(Beginning of QUOTED PASSAGE)

Italian biotech MolMed has been given the backing of European regulators for its new drug that can help blood cancer patients live longer after receiving stem cell transplants to help with their disease.
This makes Zalmoxis the first immunogene therapy as a patient-specific, adjunctive treatment in haplo-identical haematopoietic stem-cell transplantation (HSCT) for adult patients with high-risk blood cancers.
But the nod comes with a condition that the biotech provide results from an ongoing, comparative Phase III trial looking at disease-free survival rates.
Until these full data are available, the European regulator said it would “review the benefits and risks of Zalmoxis annually to determine whether the conditional marketing authorization can be maintained.”
The company had sought FDA approval but back in 2014 its application for the same license had been refused, with the regulator suggesting that the application be resubmitted when new clinical data come in.
Zalmoxis is a new type of therapy based on genetically engineering donor immune system T cells to carry an inducible “suicide gene."
When given to patients following HSCT from partially compatible donors (i.e., haploidentical HSCT), these cells create an anti-leukaemia effect by killing post-transplant immunosuppression prophylaxis and inducing a rapid immune reconstitution.
The suicide gene also helps to stop Graft versus Host Disease (GvHD)--the most significant and serious adverse event in haplo-identical transplantation, which is caused by the genetic disparity between patient and donor.
Trials have shown that Zalmoxis can significantly increase long-term survival--regardless of disease status at transplant--according to MoIMed.
In a recent trial, 45 patients treated with the drug saw a survival rate of 49% after one year with Zalmoxis, compared with the data from databases of 140 patients who had undergone haploidentical HSCT without the drug, which saw a survival rate of 37%.
An allogeneic haemopoietic stem cell (HPC) transplant involves matching a patient’s tissue type, specifically their human leukocyte antigen (HLA) tissue type, with that of a related or unrelated donor. HLA proteins are found on all cells of our body and are the main way the immune system tells the difference between our own cells and foreign cells.
The closer the HLA match between a donor and recipient, the greater the chance a transplant will be successful.
But if the HLA match is not close enough, the donor’s immune system, which accompanies the donated stem cells, recognizes the HLA mismatch, and will attack the recipient’s tissues. This process is known as GVHD.

(End of QUOTED PASSAGE)
(Beginning of MATERIAL SUPPLIED)

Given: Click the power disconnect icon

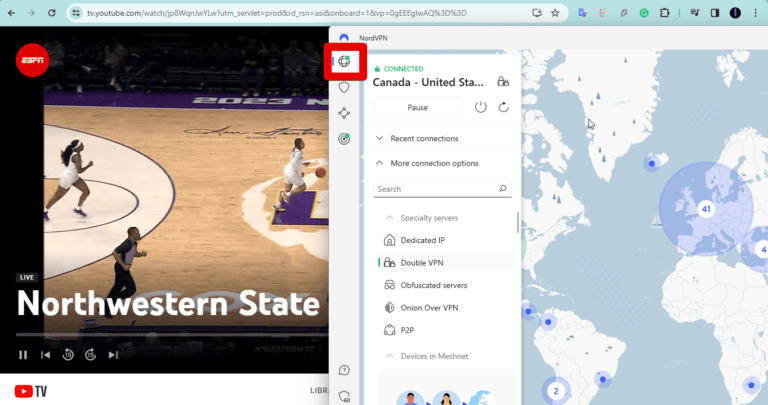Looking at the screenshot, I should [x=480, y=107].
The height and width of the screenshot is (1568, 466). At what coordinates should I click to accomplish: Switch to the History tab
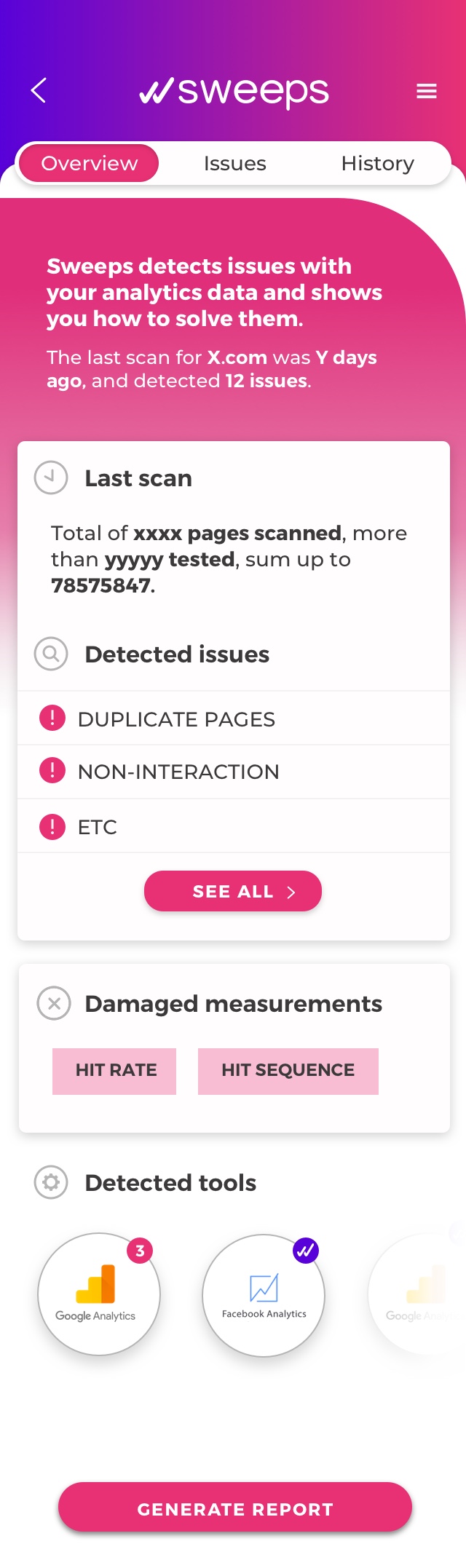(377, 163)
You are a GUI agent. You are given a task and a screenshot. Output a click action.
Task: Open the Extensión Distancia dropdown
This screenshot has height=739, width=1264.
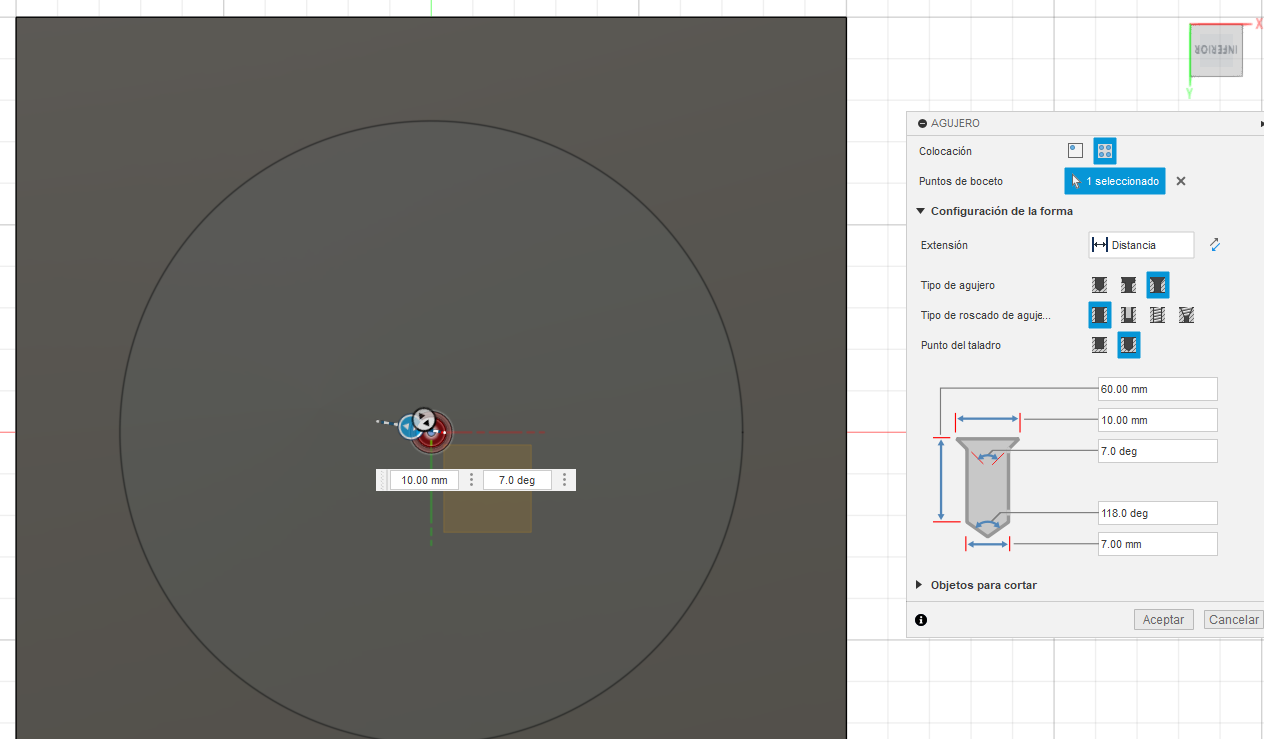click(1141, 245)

(End of MATERIAL SUPPLIED)

Continue the article on European approval of MolMed's Zalmoxis, starting after its final sentence. The entries come from a different source than the article.

RESPONSE FOR THIS EXERCISE ▸
Around 70% of people with a haematological malignancy or bone marrow failure syndrome who need an allogeneic transplant have a HLA-identical sibling or unrelated donor available.
For patients who need a stem cell transplant but do not have a HLA-matched related or unrelated donor, recent medical advances have made possible the use of a partially matched or haploidentical related donor. A haploidentical related donor is usually a 50% match to the recipient and may be the recipient’s parent, sibling or child.
In the EU, there is around 1,300 high-risk haematological malignancies patients per year who undergo haplo-identical HSCT, growing 30% every 12 months, according to the biotech.
On top of this, almost 11,000 patients with high-risk haematological malignancies are candidates for allogeneic transplant but lack a fully compatible donor--for whom Zalmoxis might also become a new option.
Riccardo Palmisano, CEO of MolMed, said: “This tremendous achievement is a real turnaround for MolMed, moving this cutting-edge innovative biotech company to the next step of its journey: the commercialization of its proprietary products, thus solving patients’ unmet clinical need and generating revenues.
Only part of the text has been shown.